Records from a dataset

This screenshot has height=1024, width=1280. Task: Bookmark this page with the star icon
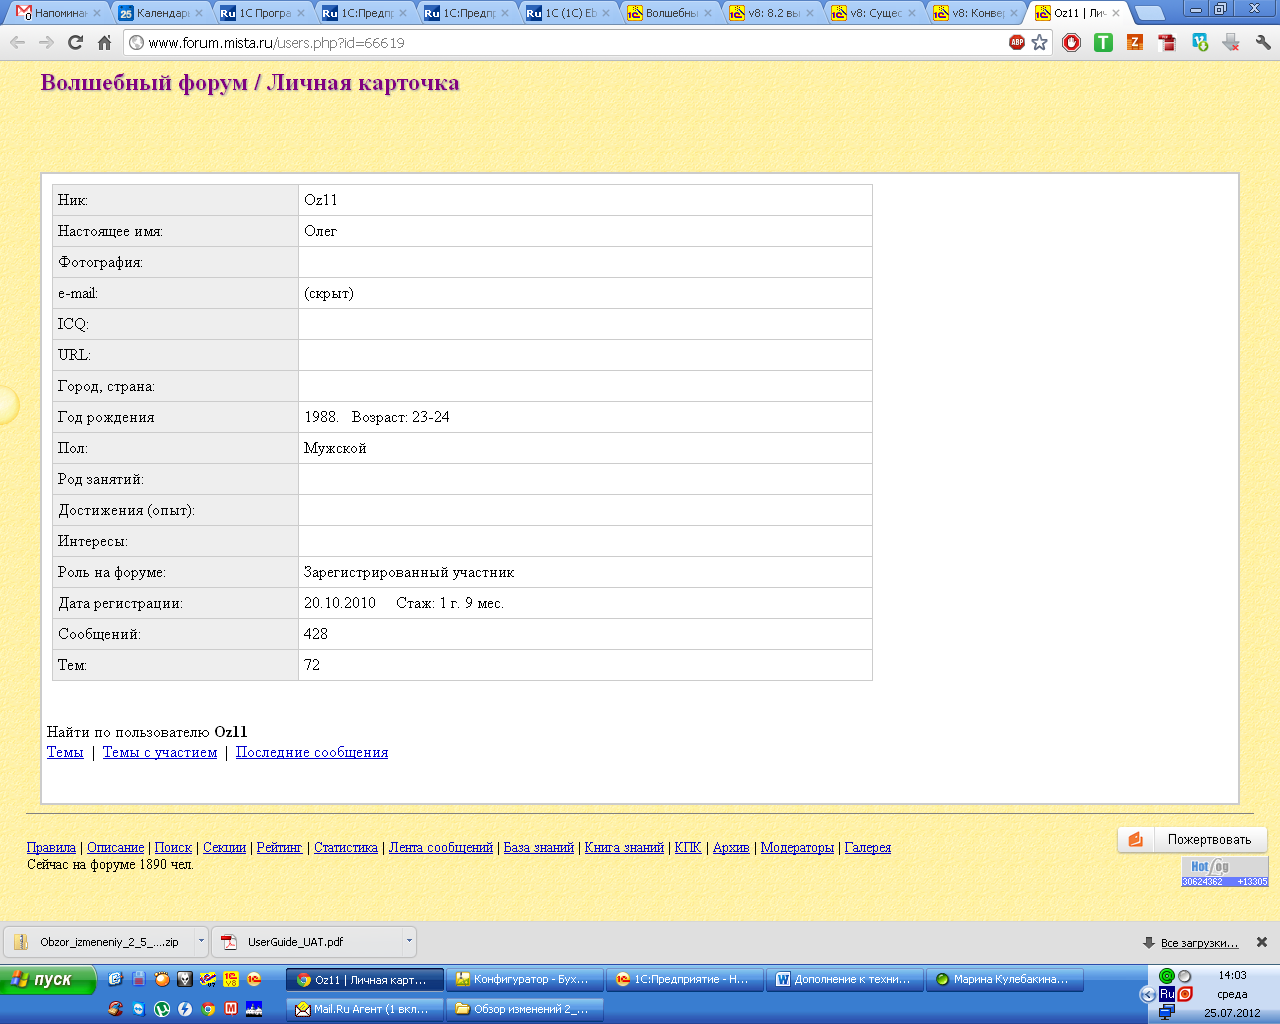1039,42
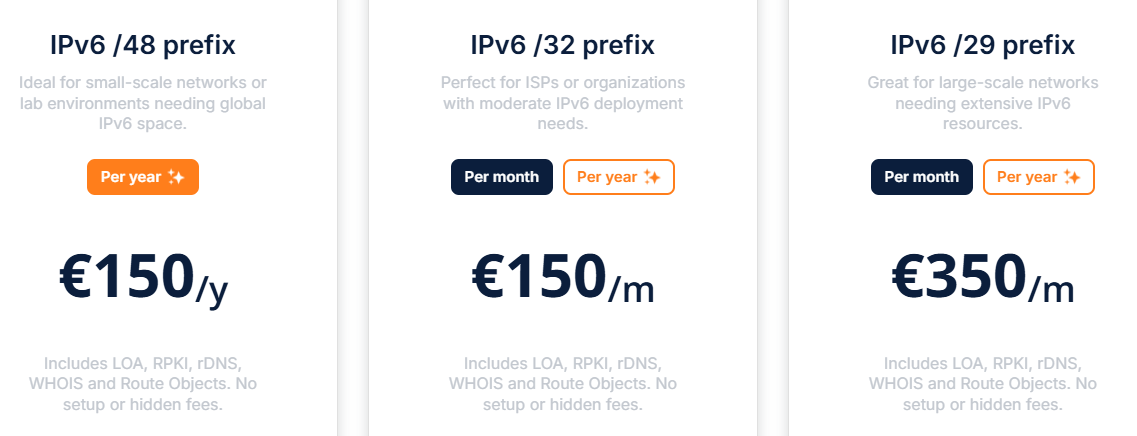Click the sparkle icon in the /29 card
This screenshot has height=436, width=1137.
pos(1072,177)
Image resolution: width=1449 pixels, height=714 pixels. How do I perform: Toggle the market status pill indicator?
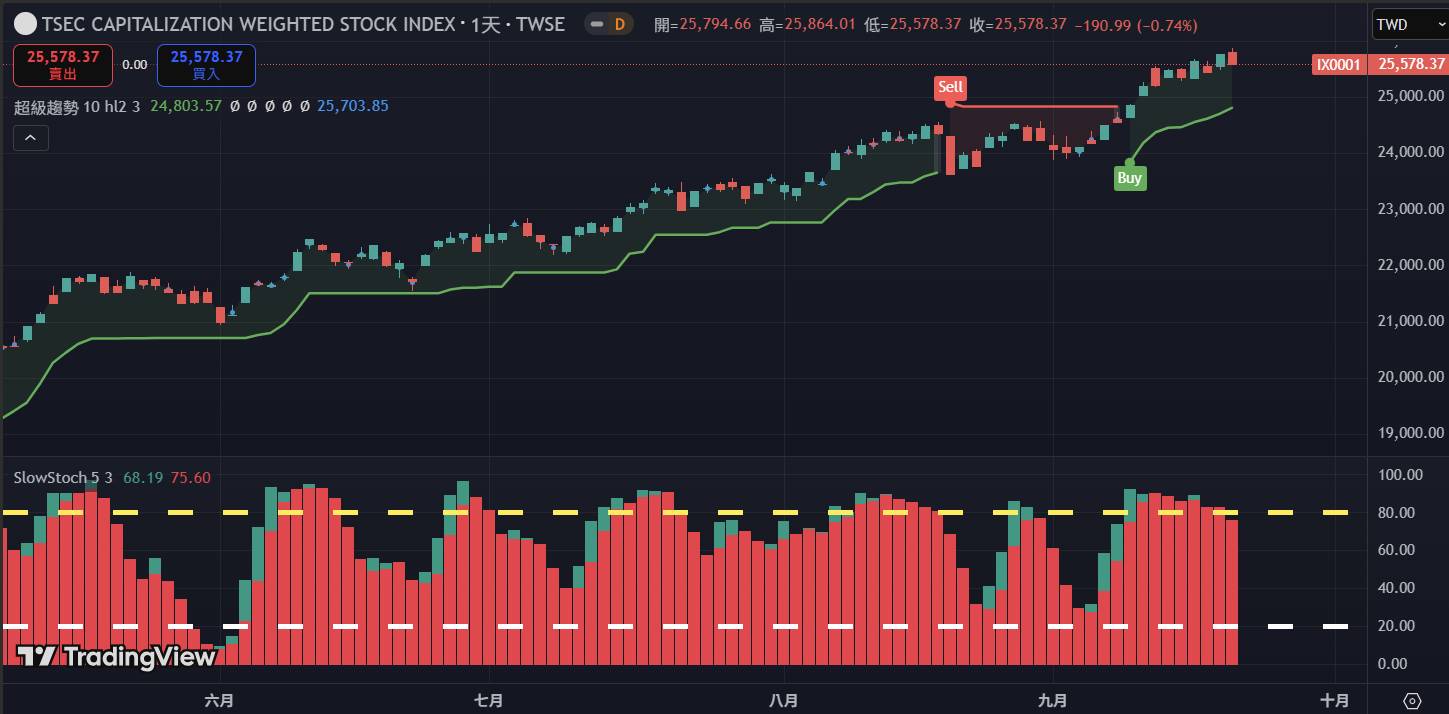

--

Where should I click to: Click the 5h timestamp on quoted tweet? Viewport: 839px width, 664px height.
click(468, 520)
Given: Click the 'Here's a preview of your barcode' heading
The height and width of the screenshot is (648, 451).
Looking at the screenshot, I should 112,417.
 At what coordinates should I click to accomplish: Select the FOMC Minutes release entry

Required action: Copy exactly the lines of the entries above from the one containing "This screenshot has height=1024, width=1280." through the one containing "Image resolution: width=1449". Both end lines count; pictures do not.

Task output:
This screenshot has height=1024, width=1280. Task: Bookmark this page with the star icon
1039,42
Click the sparkle icon in the /29 card
This screenshot has height=436, width=1137.
pos(1072,177)
Image resolution: width=1449 pixels, height=714 pixels. How do I perform: Toggle the market status pill indicator?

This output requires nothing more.